GeoLog is the official blog of the European Geosciences Union (EGU). It regularly brings readers information about the Union and its activities, particularly its General Assembly. Regular features include Imaggeo on Mondays, a weekly highlight of a photo from the EGU’s open-access image repository, Imaggeo; the Geosciences Column, which covers recent research in the Earth, planetary and space sciences, GeoTalk, a short Q&A with a geoscientist; GeoRoundUp: a monthly roundup column bringing you the best of the Earth and planetary sciences from around the web; GeoEd, a series dedicated to education in the geosciences and GeoPolicy, a monthly column edited by the EGU Policy Fellow, which aims to inform on European policy and the scientists contributing to the policy process.

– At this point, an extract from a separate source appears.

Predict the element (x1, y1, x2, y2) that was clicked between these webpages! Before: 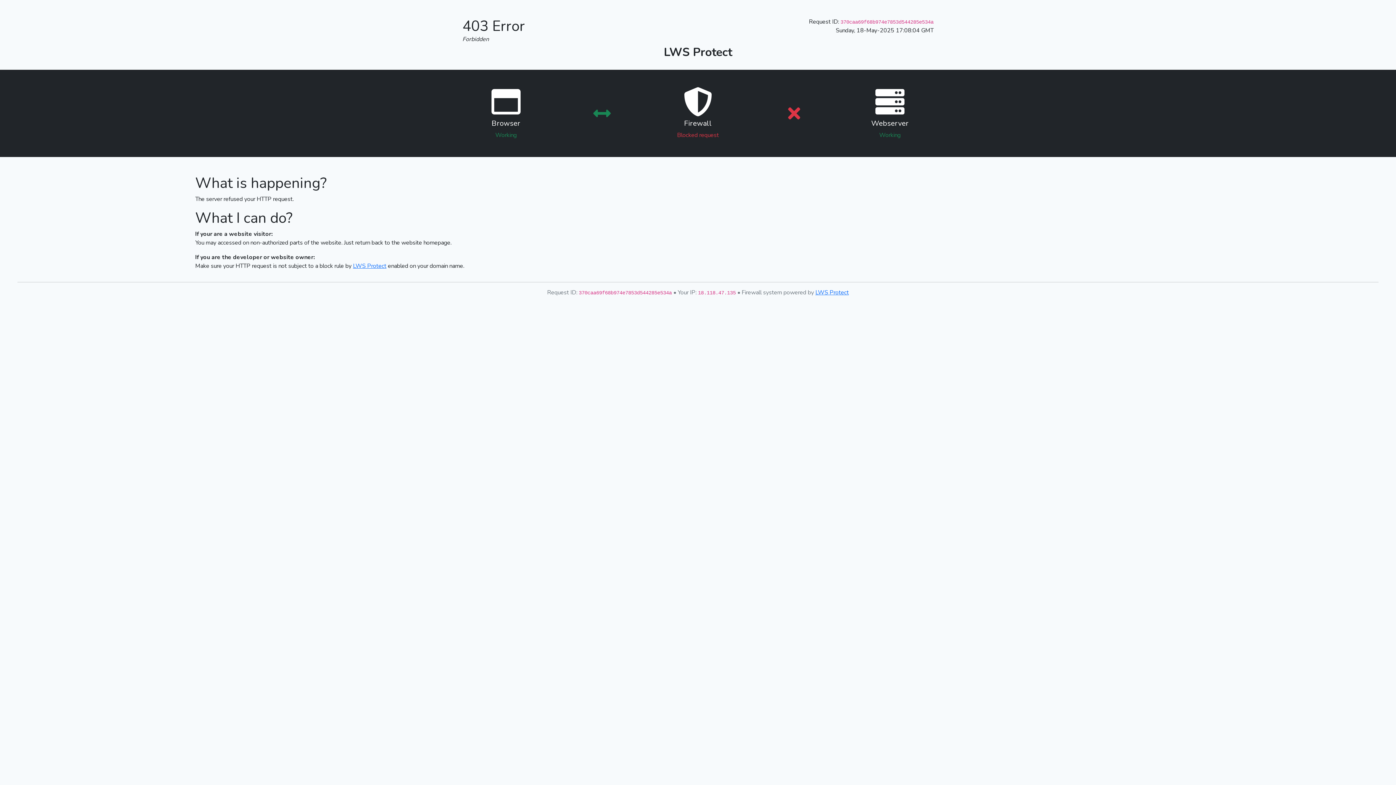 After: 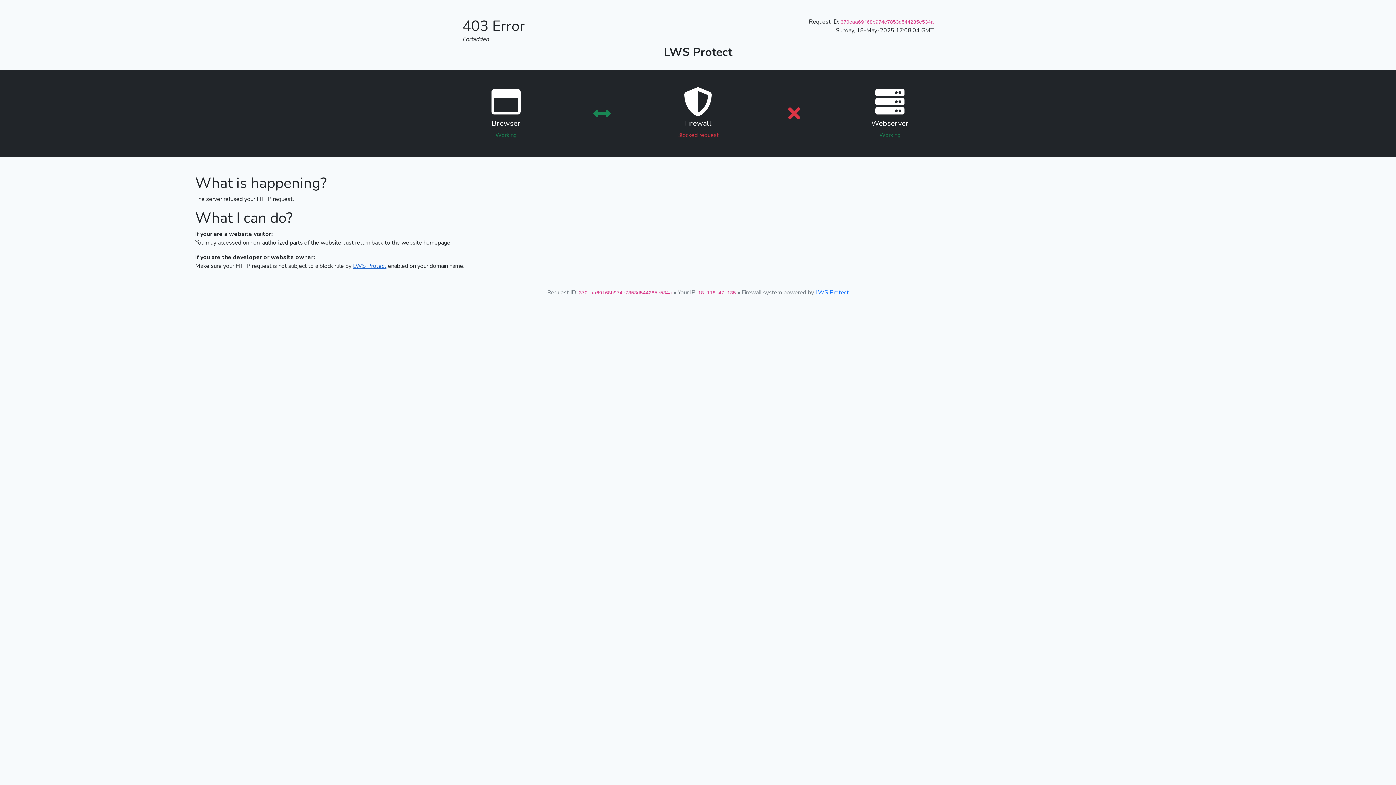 Action: bbox: (353, 262, 386, 270) label: LWS Protect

Guest and opinion posts also have a place on the blog, though please note that any opinions expressed in by-lined posts reflect the personal opinion of the author, whose views may differ from those of the EGU.

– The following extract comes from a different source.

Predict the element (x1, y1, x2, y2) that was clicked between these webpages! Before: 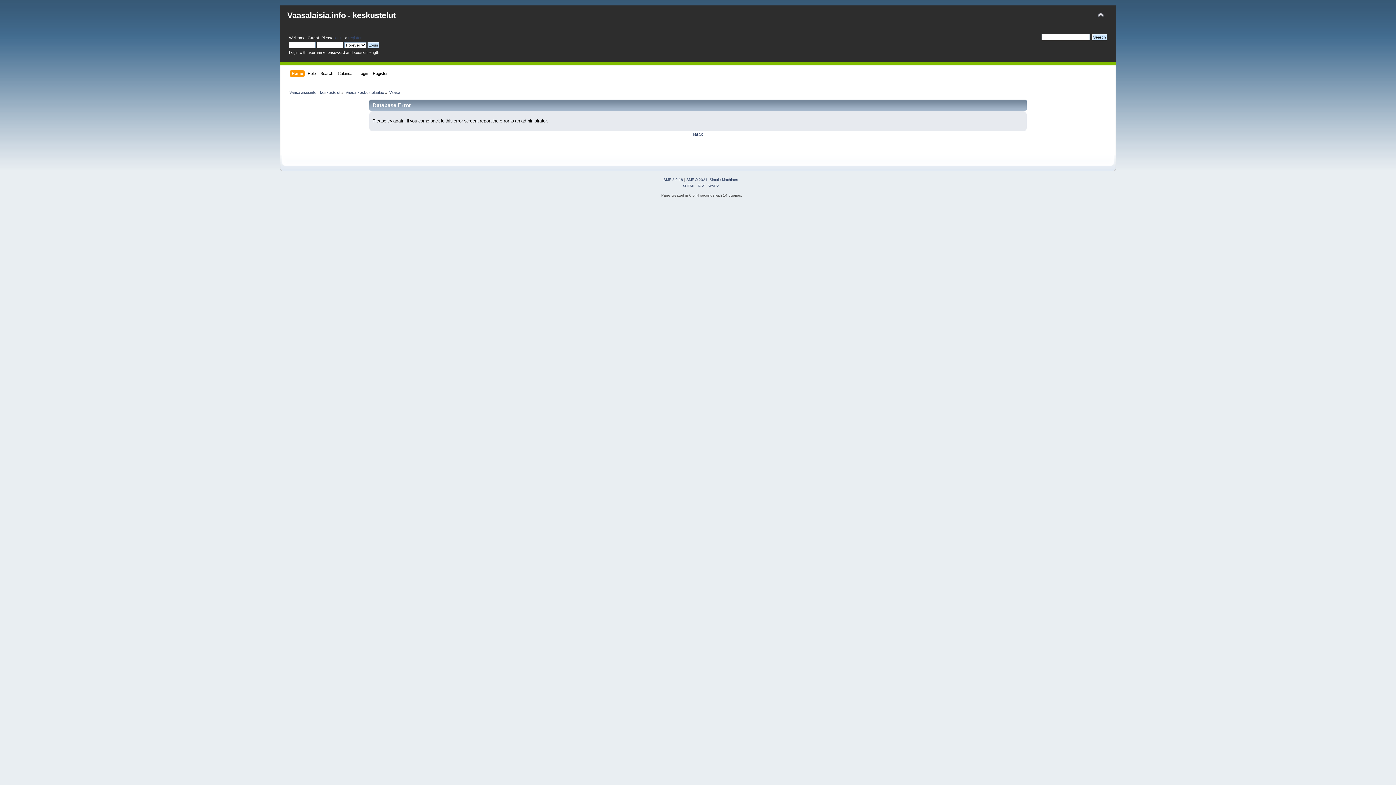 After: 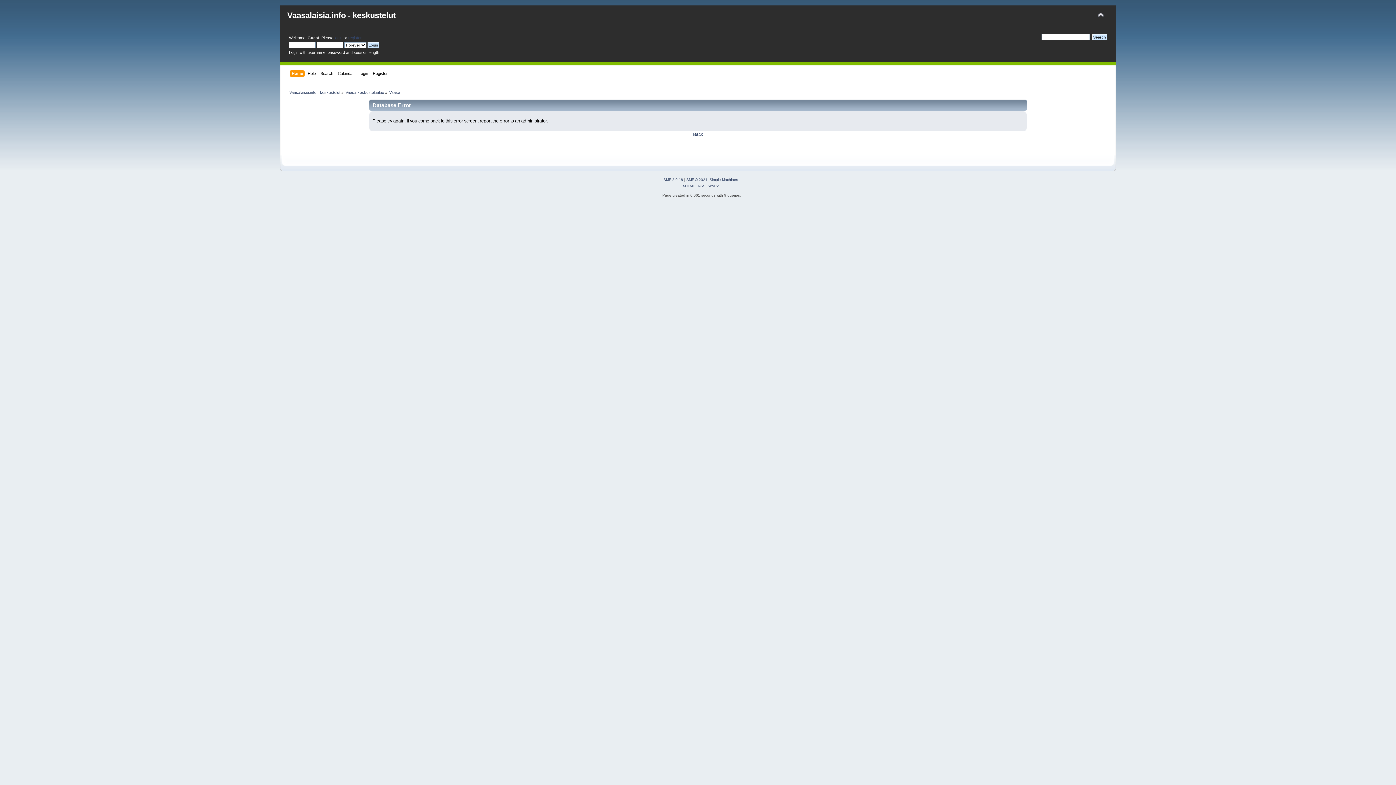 Action: label: Vaasa bbox: (389, 90, 400, 94)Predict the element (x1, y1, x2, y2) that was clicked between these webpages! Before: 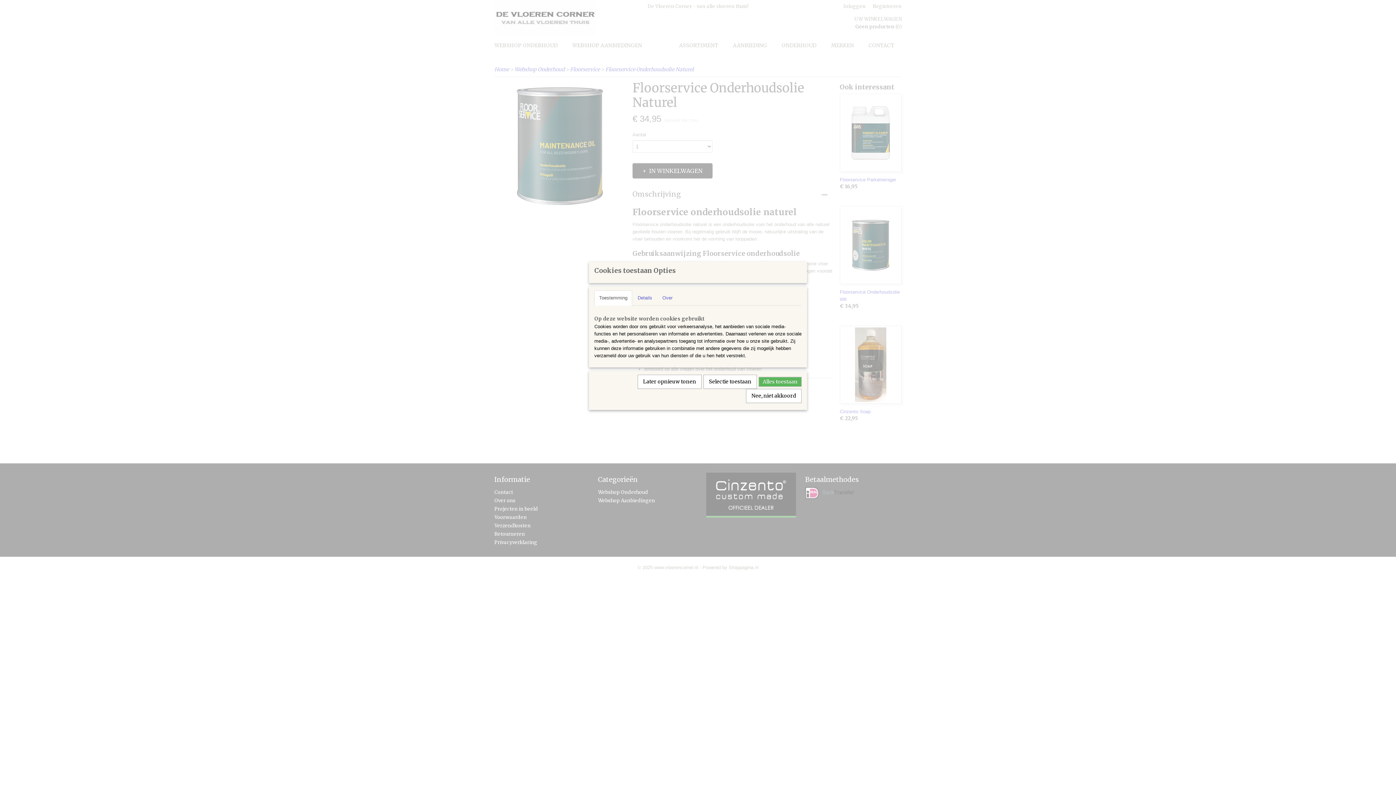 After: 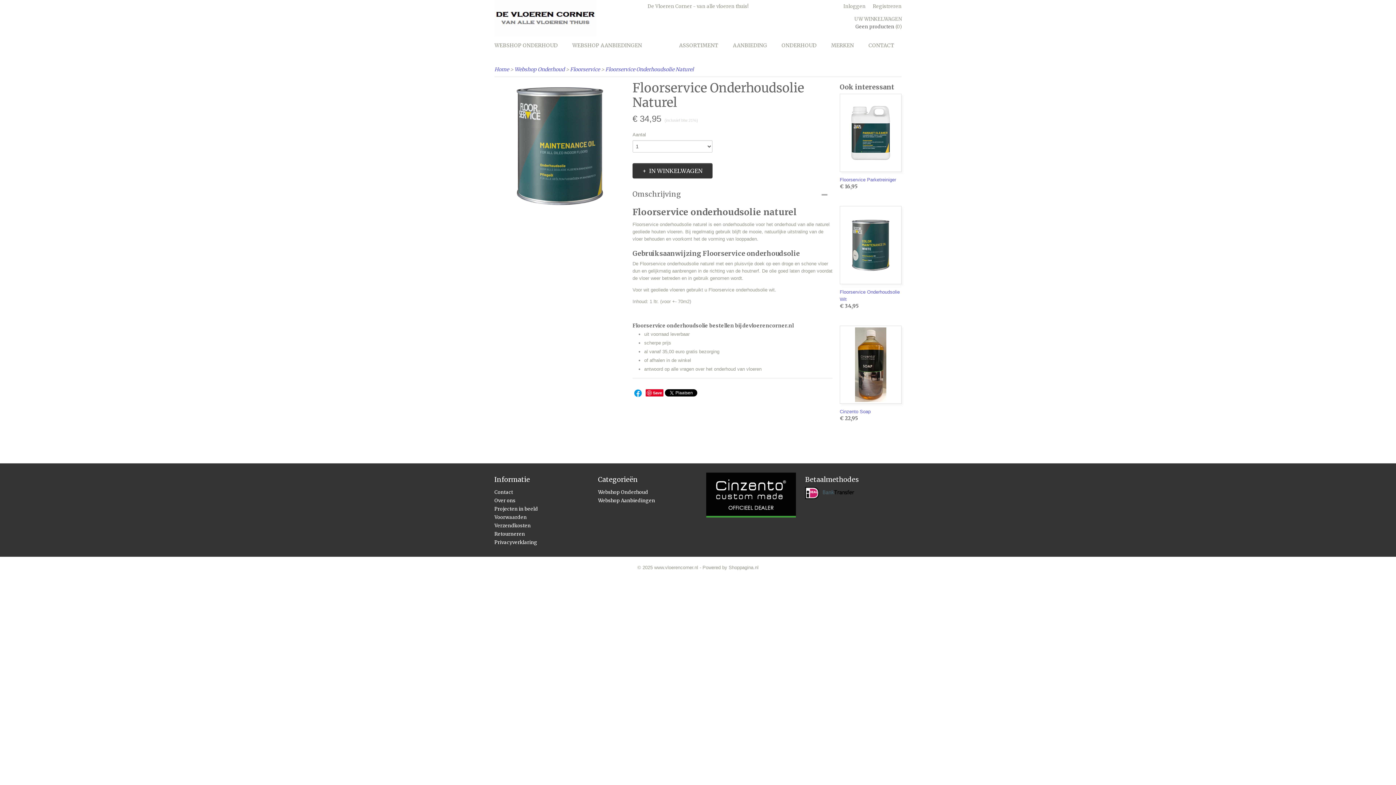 Action: label: Selectie toestaan bbox: (703, 374, 757, 389)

This blog is run by the EGU Communications Officer Laura Roberts Artal, overseen by the EGU Media and Communications Manager Bárbara Ferreira. If you’d like to write a post, please contact Laura.
EGU, the European Geosciences Union, is Europe’s premier geosciences union, dedicated to the pursuit of excellence in the Earth, planetary and space sciences for the benefit of humanity, worldwide. It was established in September 2002 as a merger of the European Geophysical Society (EGS) and the European Union of Geosciences (EUG), and has headquarters in Munich, Germany.
It is a non-profit international union of scientists with over 12,500 members from all over the world. Membership is open to individuals who are professionally engaged in or associated with geosciences and planetary and space sciences and related studies, including students and retired seniors.
The EGU has a current portfolio of 17 diverse scientific journals, which use an innovative open-access format, and organises a number of topical meetings, and education and outreach activities. Its annual General Assembly is the largest and most prominent European geosciences event, attracting over 12,000 scientists from all over the world. The meeting’s sessions cover a wide range of topics, including volcanology, planetary exploration, the Earth’s internal structure and atmosphere, climate change, and renewable energies.